TASK PROMPT:
What you write should be an exact repeat of the lines from the one with "Botanica (193, 147)" through the final line below, minus the pictures.

DATA:
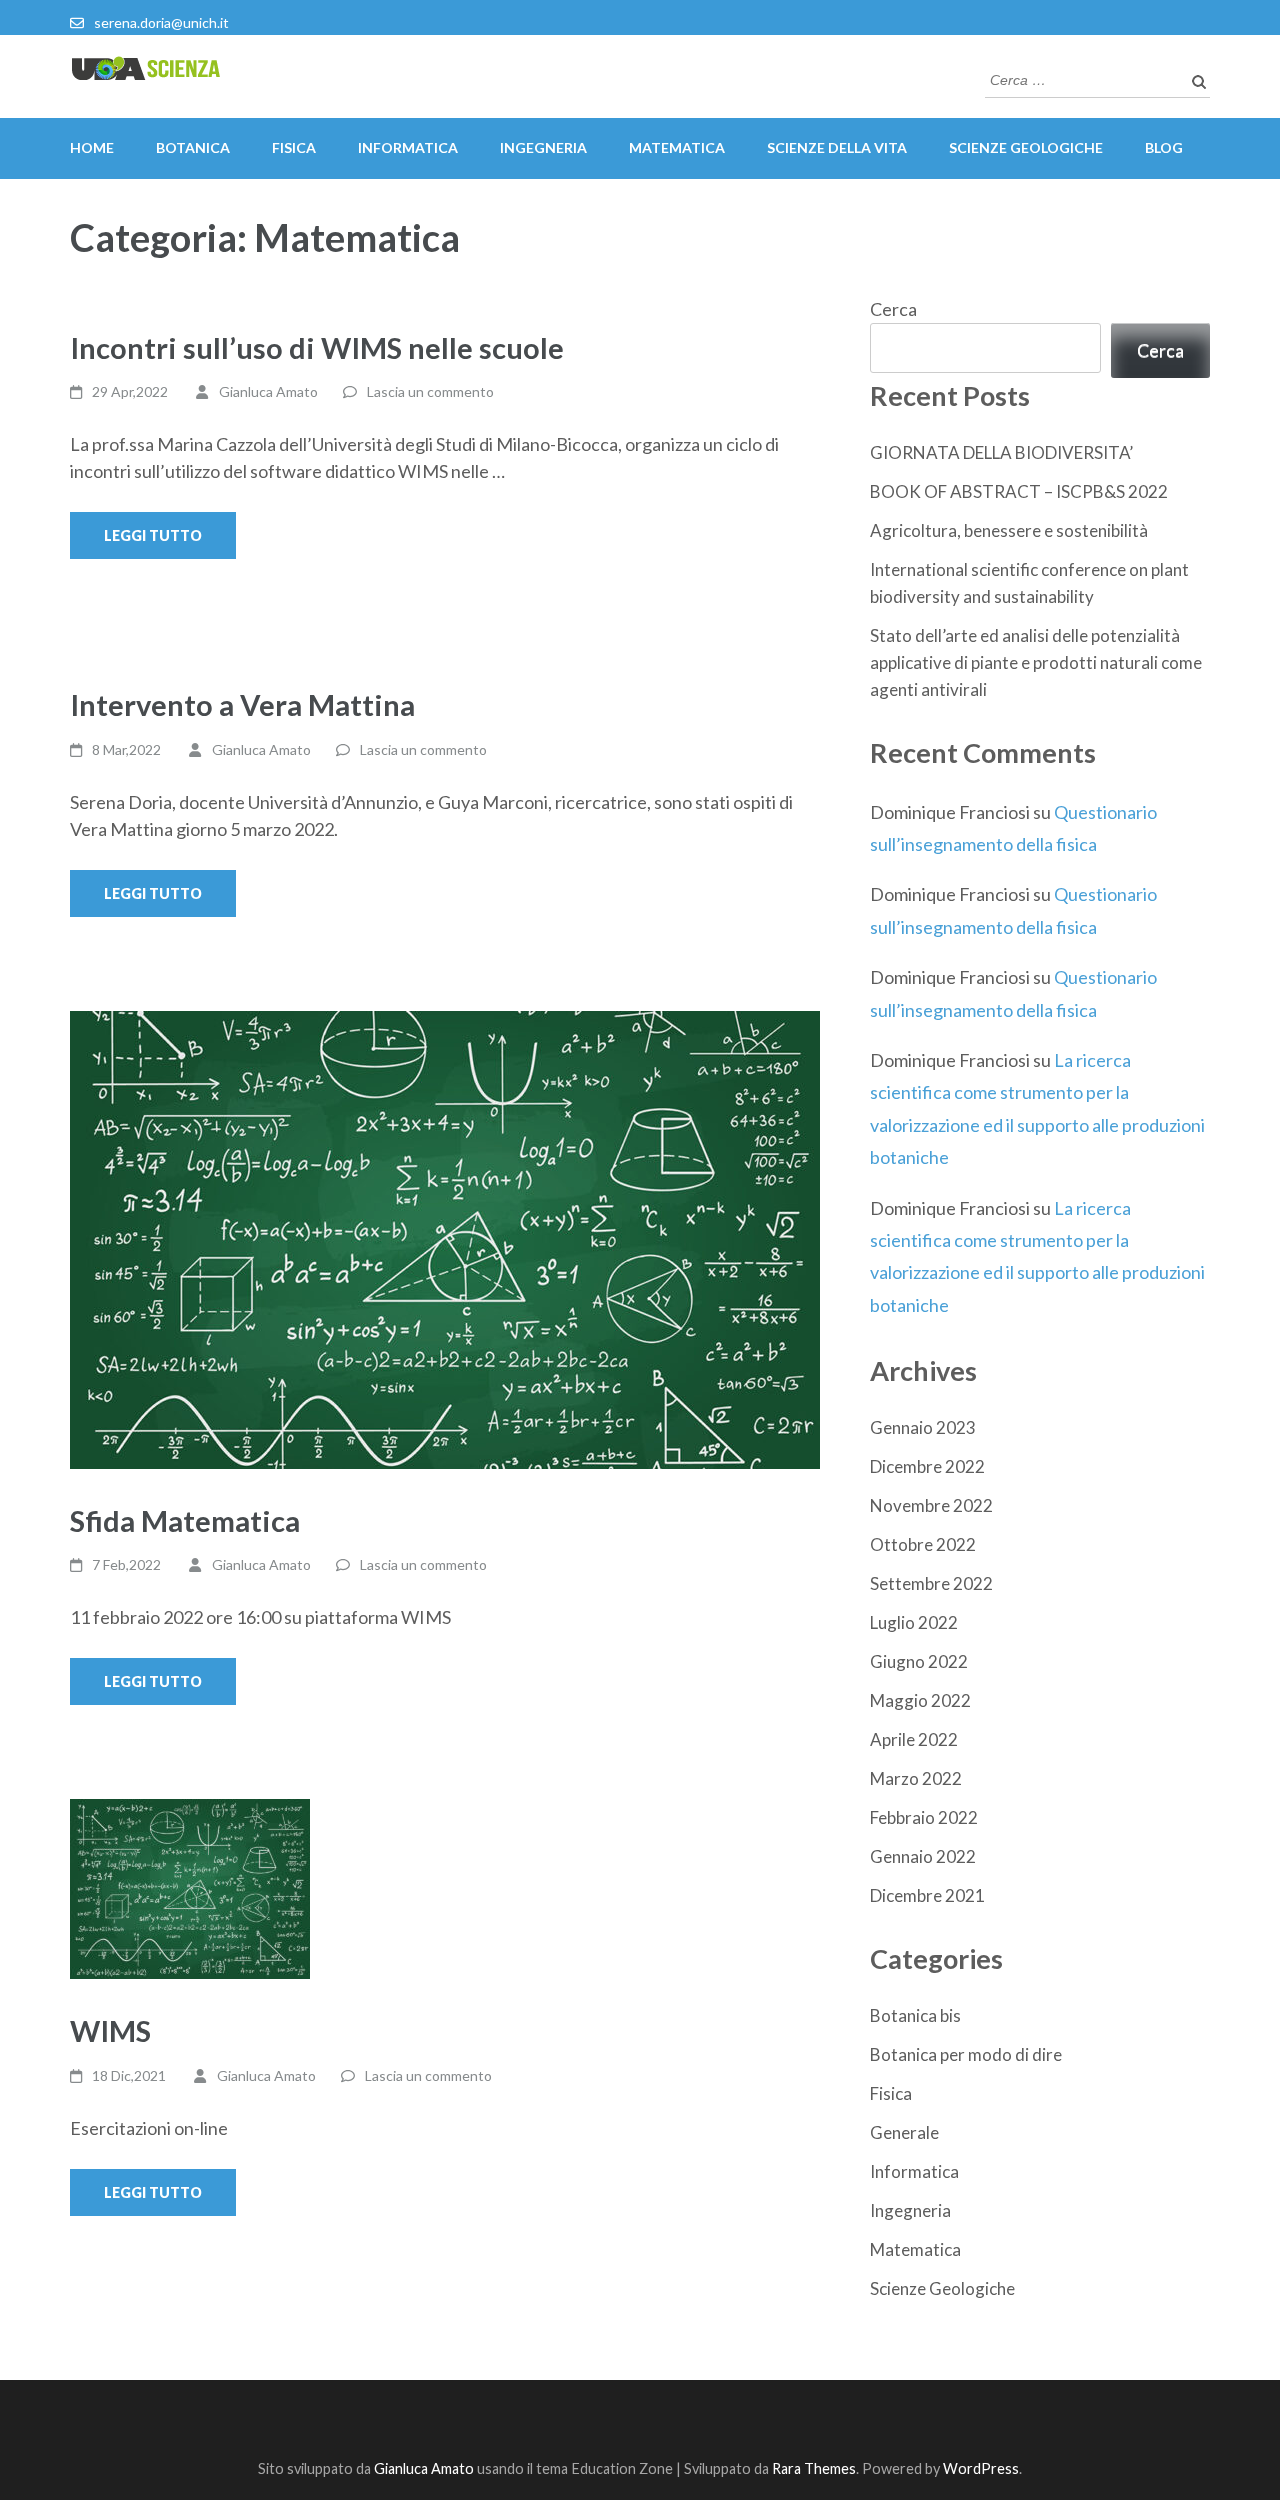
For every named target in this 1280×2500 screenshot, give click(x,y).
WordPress (981, 2468)
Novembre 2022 (931, 1505)
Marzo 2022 (916, 1778)
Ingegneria (543, 147)
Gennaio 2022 (923, 1856)
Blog (1164, 147)
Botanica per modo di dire (966, 2054)
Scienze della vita (837, 147)
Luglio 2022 (914, 1622)
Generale (904, 2132)
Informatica (408, 147)
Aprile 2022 (914, 1739)
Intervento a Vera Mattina (242, 704)
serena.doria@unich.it (161, 22)
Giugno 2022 (919, 1661)
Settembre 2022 (931, 1583)
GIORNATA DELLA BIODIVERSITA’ (1001, 452)
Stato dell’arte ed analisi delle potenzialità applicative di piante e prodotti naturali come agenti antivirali (1036, 662)
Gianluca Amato (268, 391)
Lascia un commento (430, 391)
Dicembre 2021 (927, 1895)
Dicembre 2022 (927, 1466)
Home (92, 147)
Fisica (294, 147)
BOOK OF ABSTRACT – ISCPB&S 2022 (1019, 491)
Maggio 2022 (920, 1700)
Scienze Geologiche (942, 2288)
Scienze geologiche (1026, 147)
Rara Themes (814, 2468)
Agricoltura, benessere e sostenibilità (1009, 530)
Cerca (893, 309)
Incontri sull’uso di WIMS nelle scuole (317, 347)
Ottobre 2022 (923, 1544)
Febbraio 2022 (924, 1817)
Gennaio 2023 (923, 1427)
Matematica (677, 147)
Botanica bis (915, 2015)
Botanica (193, 147)
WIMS (110, 2030)
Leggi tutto (153, 535)
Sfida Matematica (185, 1520)
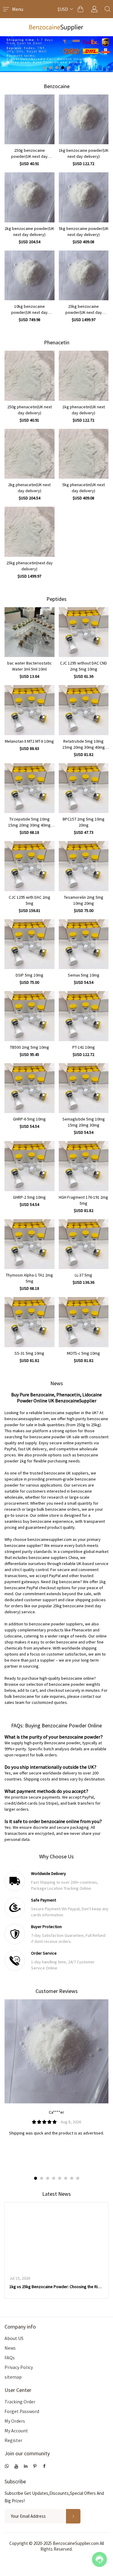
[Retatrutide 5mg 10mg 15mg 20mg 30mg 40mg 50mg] (84, 710)
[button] (44, 67)
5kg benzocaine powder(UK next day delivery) (83, 231)
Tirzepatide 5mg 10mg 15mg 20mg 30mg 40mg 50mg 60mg (29, 822)
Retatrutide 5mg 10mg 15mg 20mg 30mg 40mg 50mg (83, 744)
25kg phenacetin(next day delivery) (29, 566)
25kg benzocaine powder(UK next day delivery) (83, 309)
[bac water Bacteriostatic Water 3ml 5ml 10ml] (30, 632)
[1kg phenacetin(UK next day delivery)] (84, 376)
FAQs (10, 2357)
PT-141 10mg (83, 1047)
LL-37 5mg (83, 1275)
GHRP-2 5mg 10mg (29, 1197)
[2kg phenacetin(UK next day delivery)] (30, 454)
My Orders (15, 2421)
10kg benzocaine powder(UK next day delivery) (29, 309)
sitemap (13, 2377)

OUTPUT OF THE TASK:
Botanica (193, 147)
WIMS (110, 2030)
Leggi tutto (153, 535)
Sfida Matematica (185, 1520)
[Retatrutide 5mg 10mg 15mg 20mg 30mg 40mg 50mg] (84, 710)
[button] (44, 67)
5kg benzocaine powder(UK next day delivery) (83, 231)
Tirzepatide 5mg 10mg 15mg 20mg 30mg 40mg 50mg 60mg (29, 822)
Retatrutide 5mg 10mg 15mg 20mg 30mg 40mg 50mg (83, 744)
25kg phenacetin(next day delivery) (29, 566)
25kg benzocaine powder(UK next day delivery) (83, 309)
[bac water Bacteriostatic Water 3ml 5ml 10ml] (30, 632)
[1kg phenacetin(UK next day delivery)] (84, 376)
FAQs (10, 2357)
PT-141 10mg (83, 1047)
LL-37 5mg (83, 1275)
GHRP-2 5mg 10mg (29, 1197)
[2kg phenacetin(UK next day delivery)] (30, 454)
My Orders (15, 2421)
10kg benzocaine powder(UK next day delivery) (29, 309)
sitemap (13, 2377)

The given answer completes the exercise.